Vom 21. bis 30. März fand das Festival International du Film de Fribourg statt. Die 39. Ausgabe des FIFF widmete sich insbesondere Kriminalfilmen aus aller Welt. Wir haben dem Programm auf den Zahn gefühlt und cineastische Höhen – aber auch Tiefen – erlebt.
Die Vorfreude auf das FIFF war aufgrund des vielversprechenden Filmprogramms gross. Auch wenn der Fokus der diesjährigen Ausgabe auf Krimis lag, waren viele andere Genres ebenso vertreten, darunter beispielsweise Kinder- und Science-Fiction-Filme. Wir probierten an drei Tagen von allem ein bisschen etwas aus. Die Erwartungen an den ersten Film auf unserem Programm, «Snow White» von Marc Webb, waren tief – zu Recht, wie sich herausstellte. Die mediale Aufmerksamkeit, die der Film schon weit vor dem Kinostart erhalten hatte, war überwältigend – und zwar im negativen Sinne. Bemängelt wurden unter anderem das Casting von Rachel Zegler («West Side Story») als Schneewittchen und die sieben CGI-Zwerge.
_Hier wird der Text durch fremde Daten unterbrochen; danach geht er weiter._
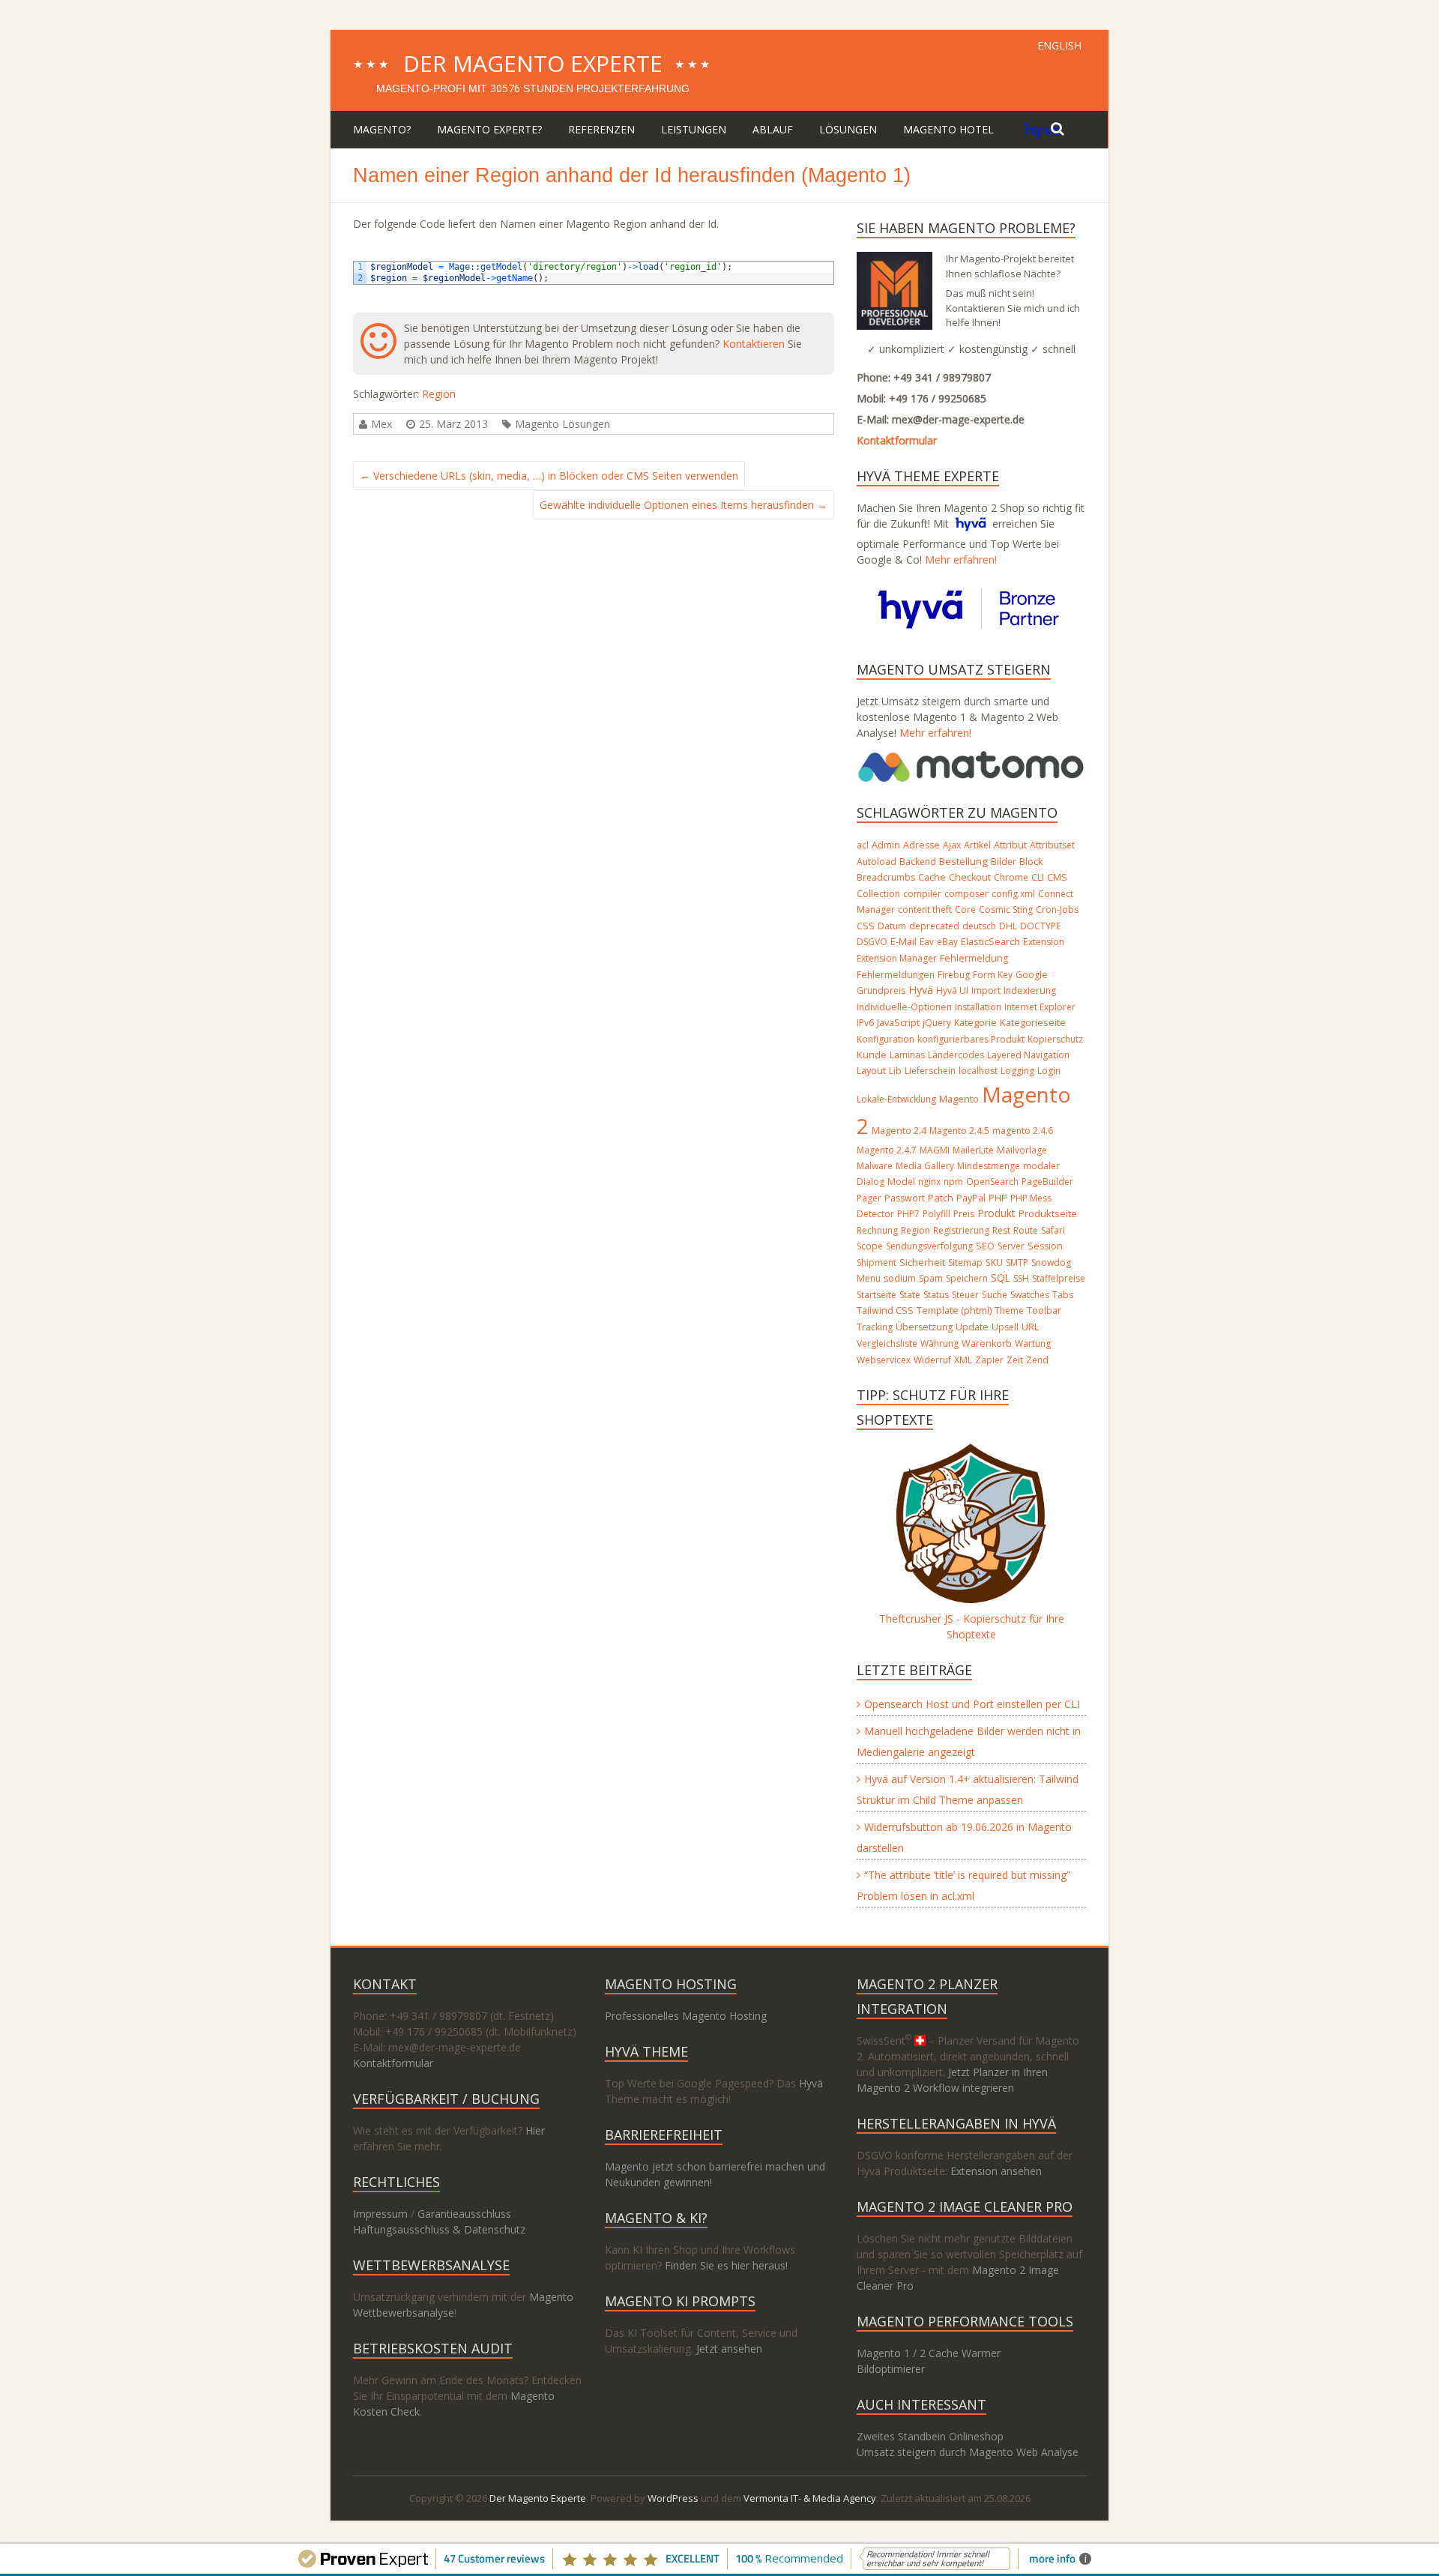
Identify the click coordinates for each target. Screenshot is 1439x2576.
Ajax (952, 845)
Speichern (967, 1278)
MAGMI (935, 1150)
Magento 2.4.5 (959, 1130)
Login (1049, 1070)
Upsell (1005, 1327)
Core (965, 909)
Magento (959, 1098)
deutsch (979, 926)
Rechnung (877, 1230)
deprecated (934, 926)
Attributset (1052, 845)
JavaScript (898, 1022)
Anders als erwartet, wurde der Film nicht in der Originalsprache, sondern auf Französisch ohne Untertitel gezeigt, was angesichts des jungen Publikums durchaus Sinn ergab. Dass der Film auf Französisch war, lenkte aber nicht vom seichten Plot ab. «Snow White» ist einer von Disneys vielen Live-Action-Remakes ohne Herz und Seele. Jegliche noch so solide schauspielerische Leistung – insbesondere die von Rachel Zegler – wird von den fürchterlichen CGI-Zwergen plattgemacht. Da fragt man sich, wie viele solcher qualitativer Flops es aus dem Hause Disney noch braucht, bis ihr Konzept, Kreativität und Innovation im Keim zu ersticken und Altes so lange zu recyceln, bis einem schwindlig wird, umgekrempelt wird.

Rachel Zegler in «Snow White» / © 2024 Disney Enterprises, Inc. All Rights Reserved.
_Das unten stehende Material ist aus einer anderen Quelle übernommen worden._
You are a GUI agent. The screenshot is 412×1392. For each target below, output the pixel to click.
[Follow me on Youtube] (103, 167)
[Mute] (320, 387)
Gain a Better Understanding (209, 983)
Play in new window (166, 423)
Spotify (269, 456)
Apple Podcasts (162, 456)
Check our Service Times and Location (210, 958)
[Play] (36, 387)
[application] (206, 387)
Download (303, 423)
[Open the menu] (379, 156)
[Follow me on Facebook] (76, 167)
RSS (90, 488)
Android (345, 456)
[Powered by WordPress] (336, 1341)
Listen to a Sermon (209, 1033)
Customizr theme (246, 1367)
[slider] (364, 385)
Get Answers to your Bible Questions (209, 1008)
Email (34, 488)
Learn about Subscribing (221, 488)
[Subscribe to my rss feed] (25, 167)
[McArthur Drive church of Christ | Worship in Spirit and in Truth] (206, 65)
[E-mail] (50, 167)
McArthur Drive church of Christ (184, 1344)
Durchgeschüttelt und nass gespritzt
Eine Überraschung war die Vorführung von «Exhuma» (2024) von Jang Jae-hyun. Dies lag allerdings weniger am Film selbst als am Kinosaal – denn es handelte sich um eine 4DX-Vorstellung. Was 4DX bedeutet, mussten wir am eigenen Leib erfahren: Die Sitze rüttelten mehr oder minder passend zur Szene, Wasser wurde uns ins Gesicht gespritzt und ein eigenartiges Parfüm wurde im Raum versprüht. Die ersten paar Minuten lang war das ganz unterhaltsam; nach einer gewissen Zeit störte es jedoch und begann, vom Film abzulenken.
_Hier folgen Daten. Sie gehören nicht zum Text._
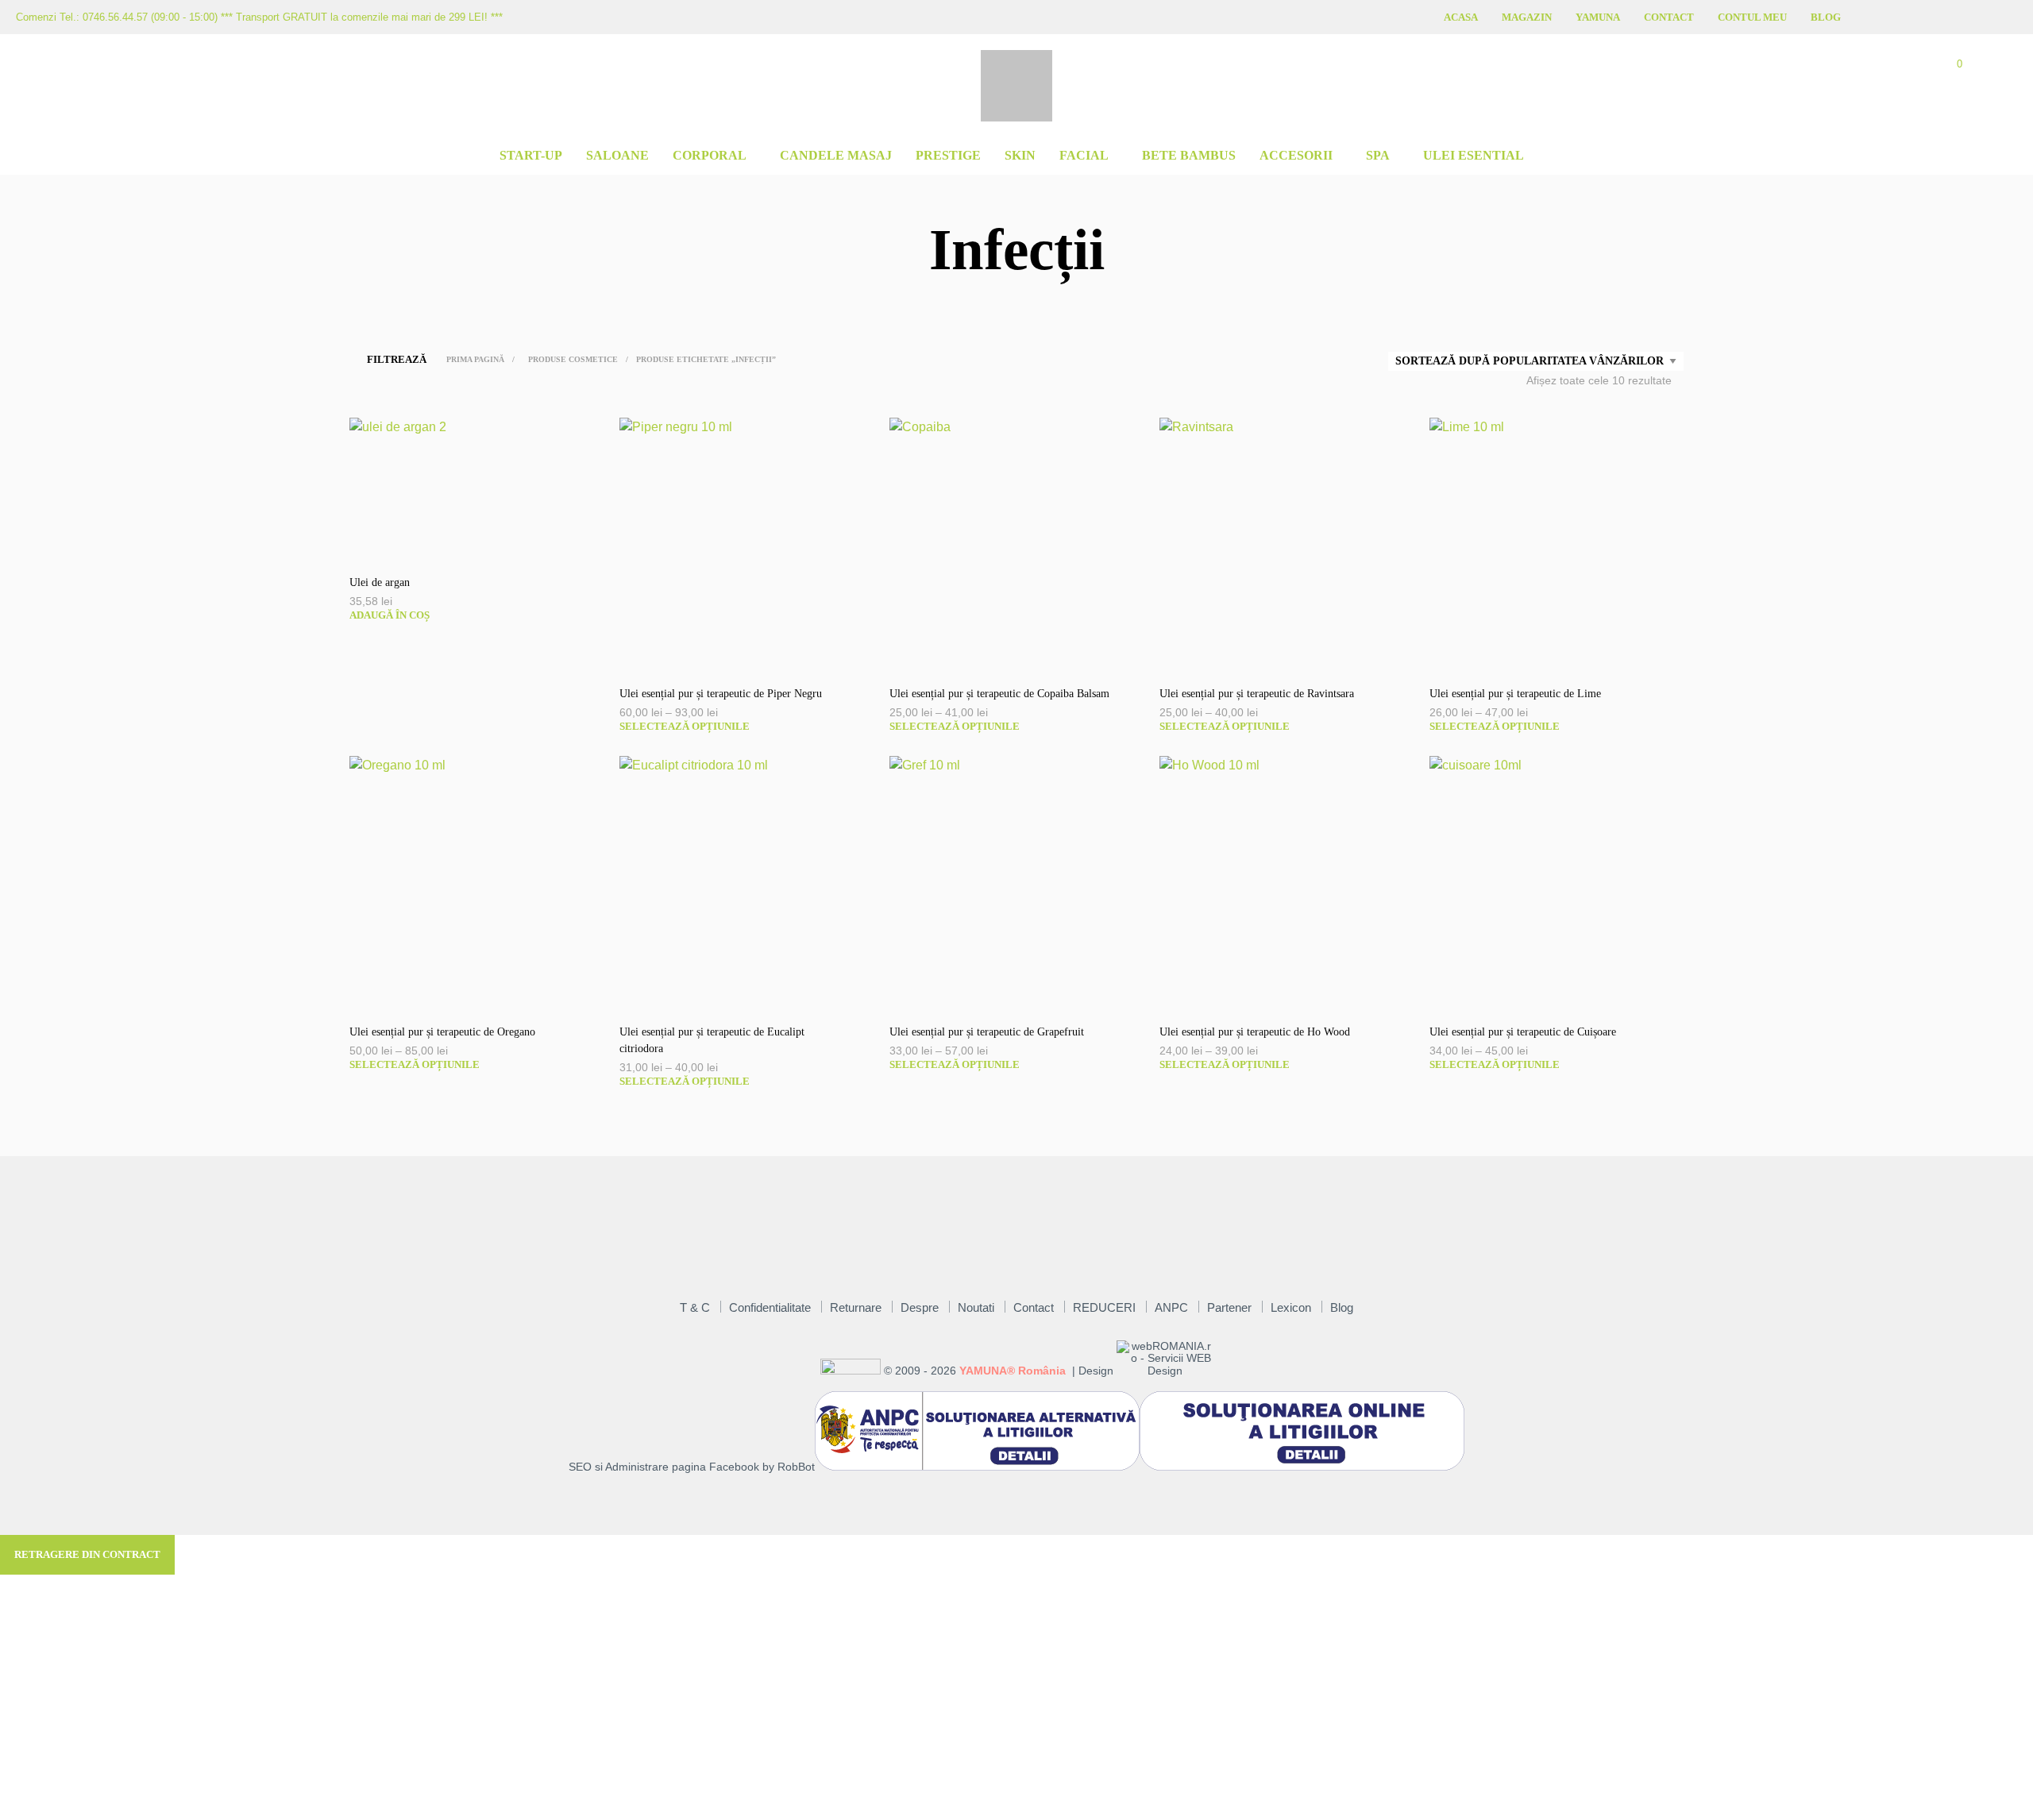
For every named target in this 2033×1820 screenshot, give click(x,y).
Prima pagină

«In 4DX muss man ‹Exhuma› nicht sehen.»
Dieser handelt von einer Gruppe koreanischer Schamanen, die damit beauftragt wurden, das Grab eines umstrittenen Familienoberhaupts auszuheben. Dass dies nicht so einfach wie gedacht ist, stellt sich schnell heraus, und schon bald beginnt ein Kampf um Leben und Tod. «Exhuma» ist ein gelungener gruseliger Mysterythriller. Die schauspielerische Leistung sitzt, die Spannung ist da und Klischees werden hier erfolglos gesucht. In 4DX muss man ihn aber nicht sehen.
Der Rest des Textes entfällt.